You may recall that a number of Uber drivers challenged the nature of this arrangement in the context of asserting that they were not self-employed but were, in fact, workers. The significance of this difference in status is that workers are entitled by law to receive the national minimum wage and paid annual leave together with the protection from having unlawful deductions made from their wages. Self-employed people have no such rights.
The drivers brought an Employment Tribunal claim for unlawful deduction from wages and failure to pay holiday pay. Two drivers, Mr Aslam and Mr Farrar were chosen as ‘test’ claimants. The basis of the unlawful deduction claim was that the drivers were not paid the national minimum wage for all time that they spent working. They argued that working time was not just the period of time they spent driving the passenger to their destination, working time also included time spent waiting or being available to pick passengers up.
The Employment Tribunal agreed with the drivers and found that the contractual documentation relied upon by Uber did not reflect the reality of the relationship between the company and those drivers who made use of its software.
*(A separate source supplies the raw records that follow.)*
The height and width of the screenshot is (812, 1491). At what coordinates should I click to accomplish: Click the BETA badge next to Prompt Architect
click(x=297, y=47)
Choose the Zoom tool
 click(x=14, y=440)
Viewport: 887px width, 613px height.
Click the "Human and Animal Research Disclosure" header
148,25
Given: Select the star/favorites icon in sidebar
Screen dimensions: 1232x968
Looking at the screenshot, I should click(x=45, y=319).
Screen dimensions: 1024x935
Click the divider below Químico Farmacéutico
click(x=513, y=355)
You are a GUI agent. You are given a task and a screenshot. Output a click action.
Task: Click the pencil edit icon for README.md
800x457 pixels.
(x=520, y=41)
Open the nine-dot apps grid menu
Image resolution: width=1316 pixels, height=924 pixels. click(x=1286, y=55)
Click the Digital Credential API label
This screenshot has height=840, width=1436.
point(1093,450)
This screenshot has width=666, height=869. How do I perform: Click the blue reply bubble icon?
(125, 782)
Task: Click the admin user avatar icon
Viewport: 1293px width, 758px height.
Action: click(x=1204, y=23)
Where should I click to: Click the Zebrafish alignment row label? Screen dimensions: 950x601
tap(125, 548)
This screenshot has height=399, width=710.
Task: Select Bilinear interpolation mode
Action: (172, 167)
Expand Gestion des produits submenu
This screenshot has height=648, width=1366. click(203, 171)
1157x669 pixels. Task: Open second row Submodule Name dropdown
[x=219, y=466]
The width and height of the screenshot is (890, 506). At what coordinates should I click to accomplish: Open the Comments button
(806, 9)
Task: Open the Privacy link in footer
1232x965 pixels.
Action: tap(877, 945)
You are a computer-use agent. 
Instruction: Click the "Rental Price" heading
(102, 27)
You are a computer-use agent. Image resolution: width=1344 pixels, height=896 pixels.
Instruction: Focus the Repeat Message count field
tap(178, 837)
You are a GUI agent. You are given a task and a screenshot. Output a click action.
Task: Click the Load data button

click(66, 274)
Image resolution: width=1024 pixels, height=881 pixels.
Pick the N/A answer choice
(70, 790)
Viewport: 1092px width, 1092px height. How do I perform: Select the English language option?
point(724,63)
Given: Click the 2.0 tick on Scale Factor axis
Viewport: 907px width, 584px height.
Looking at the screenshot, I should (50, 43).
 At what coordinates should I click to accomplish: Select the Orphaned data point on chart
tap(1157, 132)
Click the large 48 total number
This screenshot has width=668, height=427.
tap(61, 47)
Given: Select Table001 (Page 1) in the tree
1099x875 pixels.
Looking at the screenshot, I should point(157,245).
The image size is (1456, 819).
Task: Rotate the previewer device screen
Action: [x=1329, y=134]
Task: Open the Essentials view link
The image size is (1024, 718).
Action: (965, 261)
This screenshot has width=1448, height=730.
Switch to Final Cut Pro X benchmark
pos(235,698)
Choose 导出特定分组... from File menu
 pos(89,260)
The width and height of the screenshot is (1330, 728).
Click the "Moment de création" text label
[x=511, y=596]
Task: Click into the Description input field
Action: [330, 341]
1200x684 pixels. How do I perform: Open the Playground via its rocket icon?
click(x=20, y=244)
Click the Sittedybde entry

In particular, the drivers were working for Uber once they signed into the app and ready and willing to take bookings for passenger journeys.
Having lost, Uber then appealed that decision to the Employment Appeal Tribunal (EAT). The EAT dismissed Uber’s appeal and upheld the Tribunal’s decision on similar grounds. The EAT was not at all convinced that Uber simply provided software to the driver and was not a taxi operating business.
So Uber then went to the Court of Appeal, again arguing that it provided software to the drivers and was not a taxi operating business. The majority of the Court (2 from 3 judges) dismissed the appeal and were particularly critical of Uber when doing so.
The judgment refers to the ‘artificiality of the contractual documents‘ and ‘there is a high degree of fiction in the wording… of the standard form agreement between [Uber] and each of the drivers.’ This is the takeaway for employers who engage individuals on a self-employed or casual basis. Simply placing a particular label on that relationship or insisting on defined terms may not be sufficient if the individual subsequently argues that they are a worker or even an employee.
The Court of Appeal did give Uber permission to appeal to the Supreme Court and we will update you when further information is known.